◆ Extracted records ◆
::::

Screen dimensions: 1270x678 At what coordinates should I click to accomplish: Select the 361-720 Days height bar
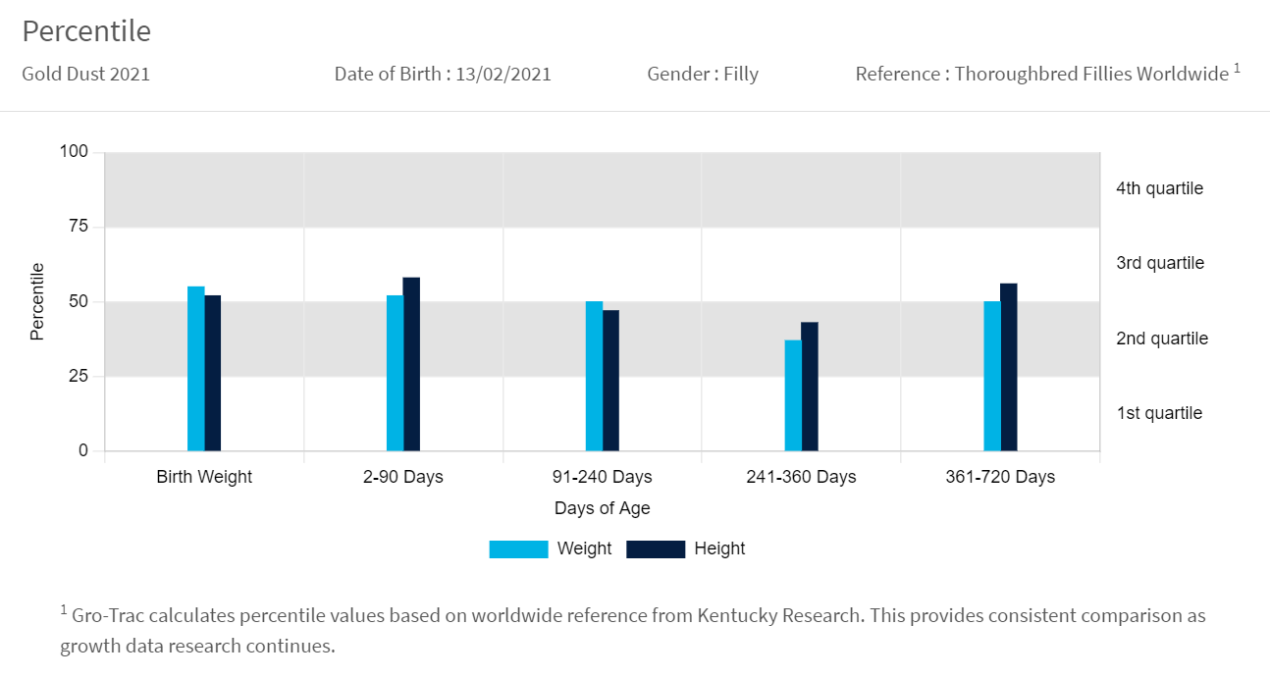point(1009,367)
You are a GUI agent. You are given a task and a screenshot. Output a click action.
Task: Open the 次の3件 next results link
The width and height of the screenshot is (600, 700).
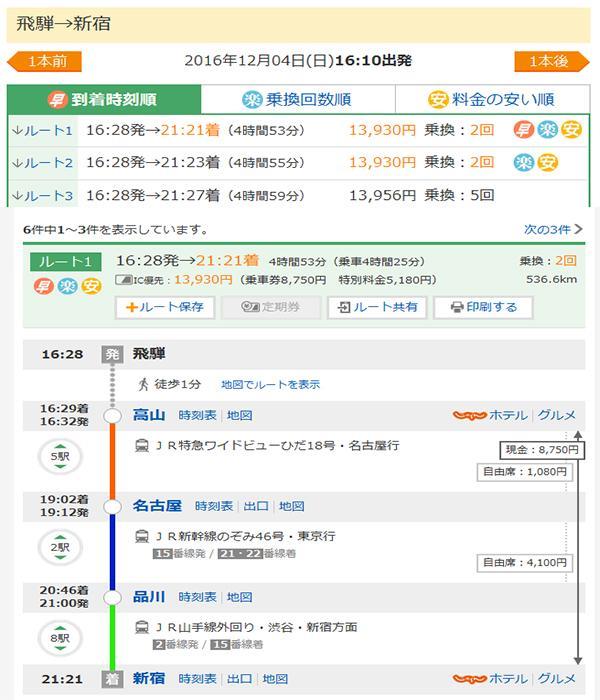552,230
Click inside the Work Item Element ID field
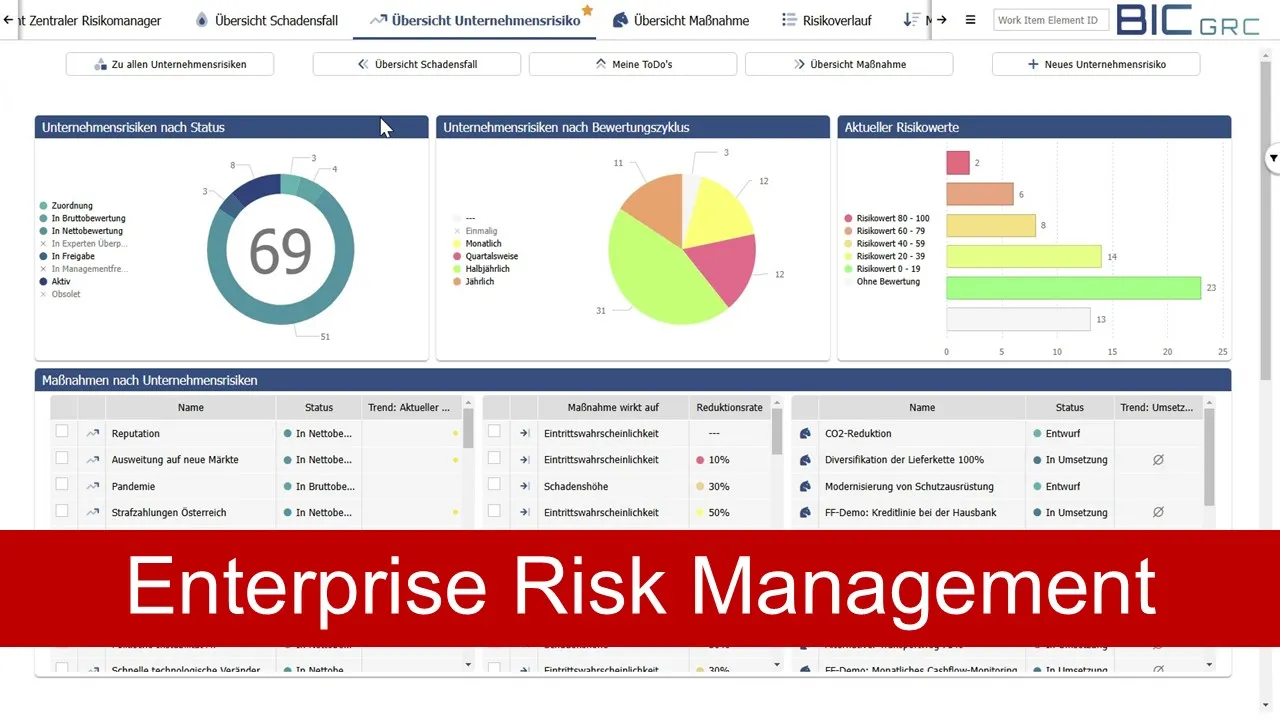The image size is (1280, 720). click(x=1050, y=19)
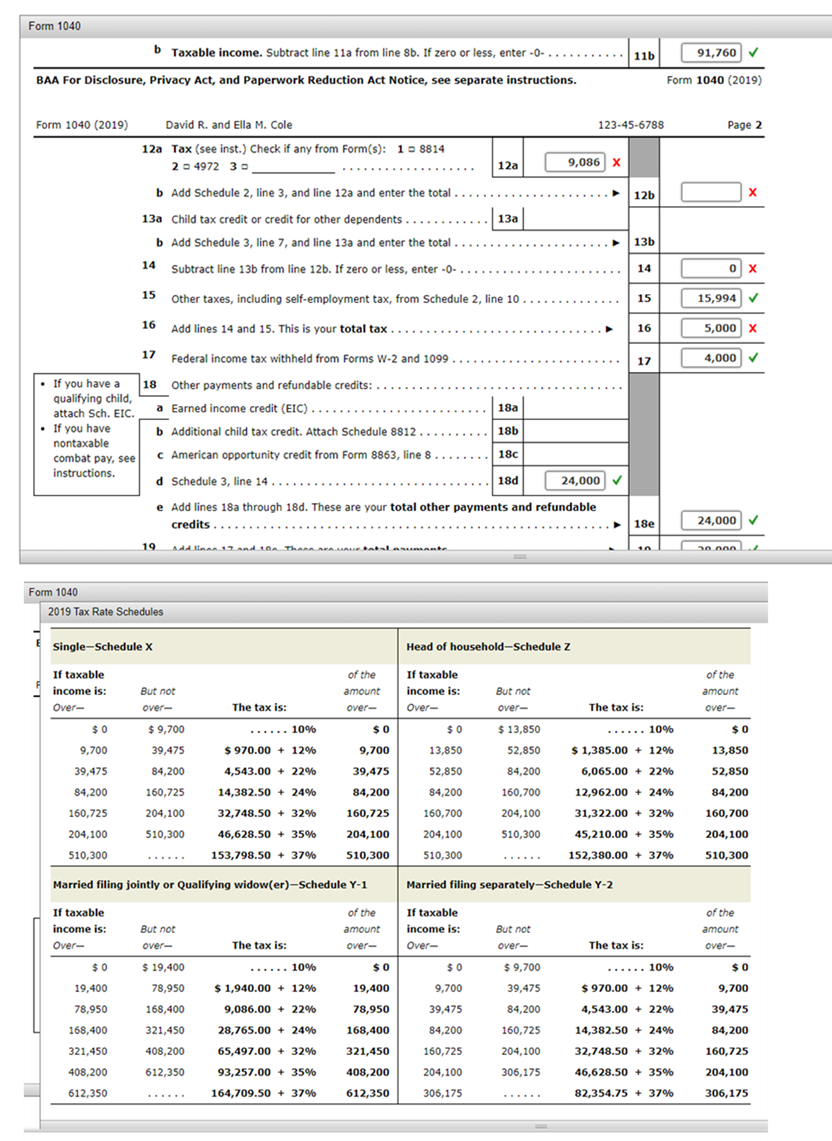Select the top Form 1040 title bar
This screenshot has width=832, height=1141.
55,25
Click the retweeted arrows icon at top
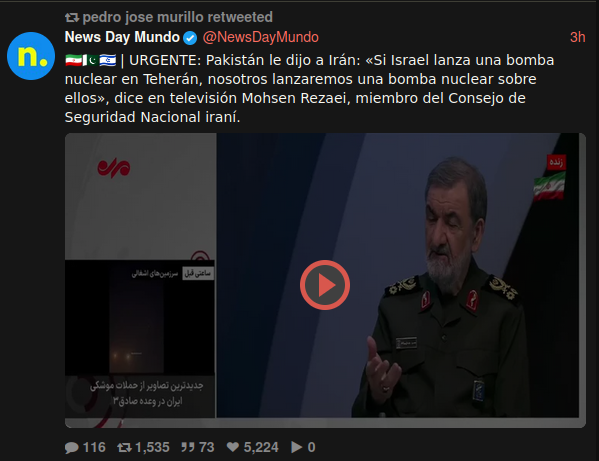This screenshot has width=599, height=461. click(x=72, y=18)
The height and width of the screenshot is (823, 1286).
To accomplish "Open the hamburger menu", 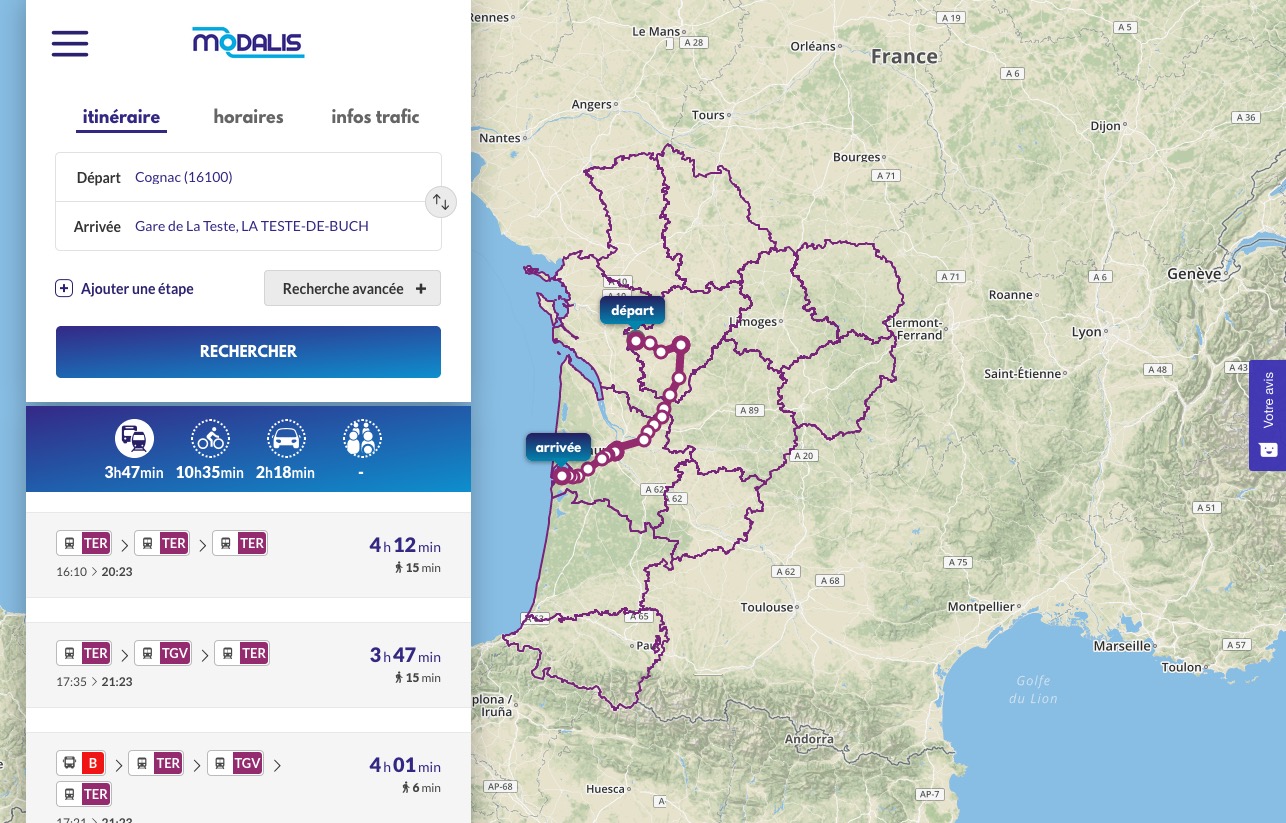I will coord(70,43).
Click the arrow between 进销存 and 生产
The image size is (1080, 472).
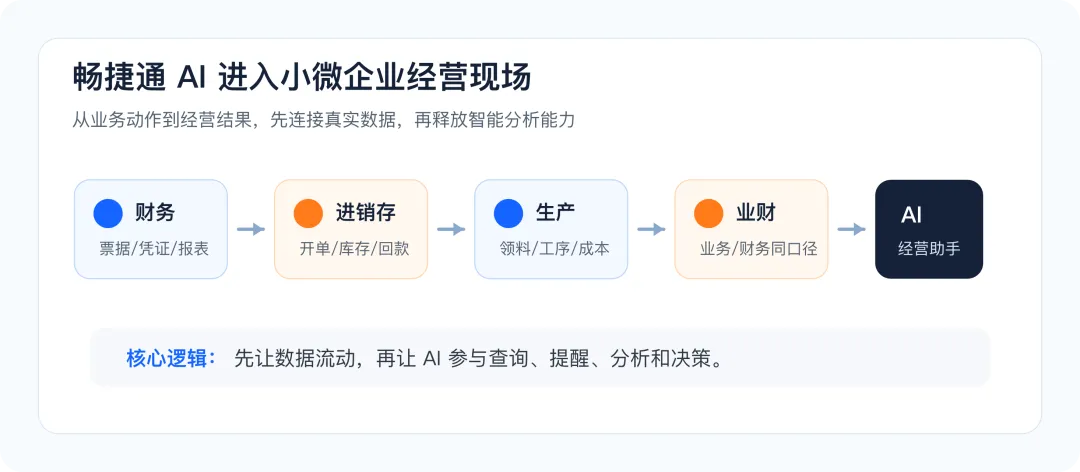451,229
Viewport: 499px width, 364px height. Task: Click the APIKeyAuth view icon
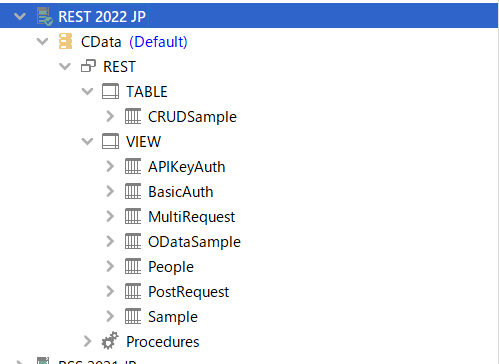[133, 166]
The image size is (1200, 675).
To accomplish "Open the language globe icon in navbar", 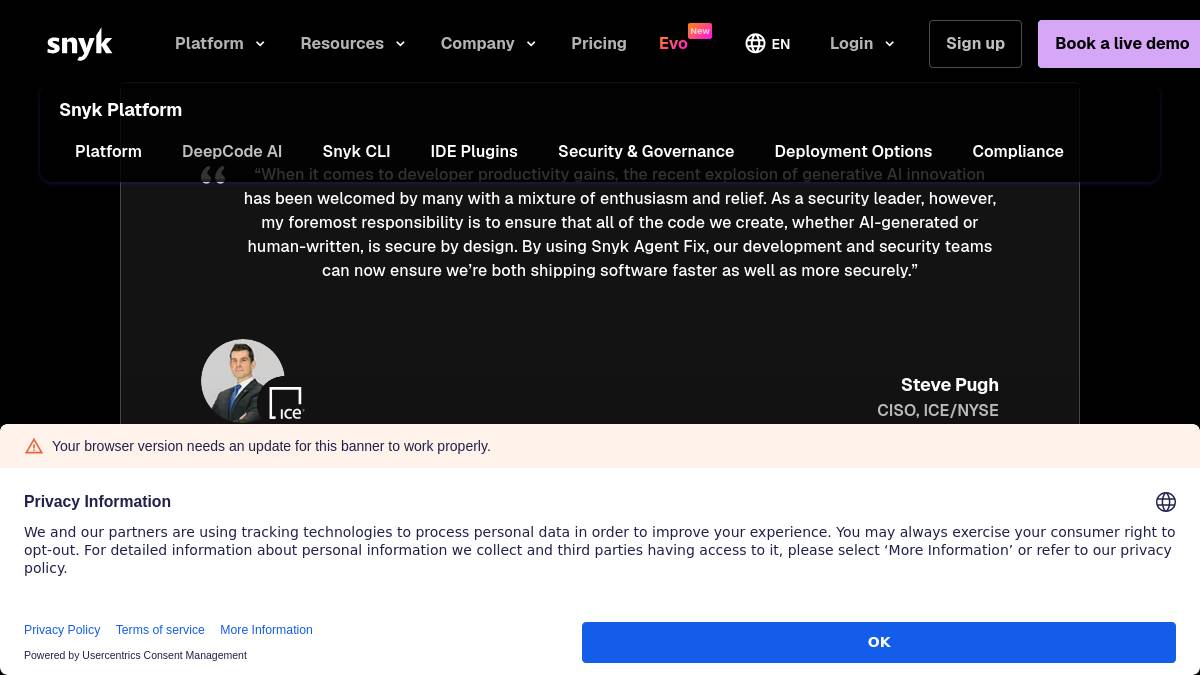I will click(x=755, y=43).
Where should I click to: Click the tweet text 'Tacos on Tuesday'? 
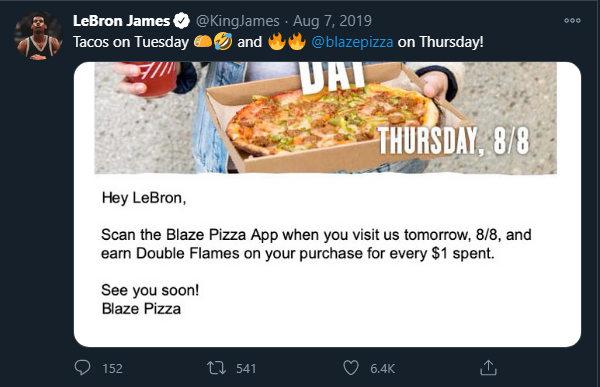point(131,42)
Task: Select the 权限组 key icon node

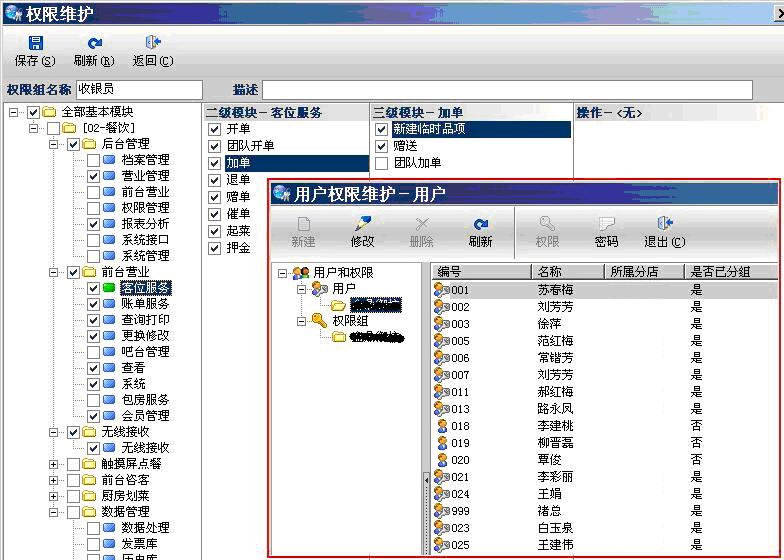Action: tap(319, 321)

::::

Restate only the lines running from the start of the material above through the line containing "Task: Open the 次の3件 next results link", ends included. No pictures.

◆ Response to the task ◆
Screen dimensions: 1270x678 At what coordinates should I click to accomplish: Select the 361-720 Days height bar
point(1009,367)
You are a GUI agent. You are given a task and a screenshot. Output a click action.
Task: Open the 次の3件 next results link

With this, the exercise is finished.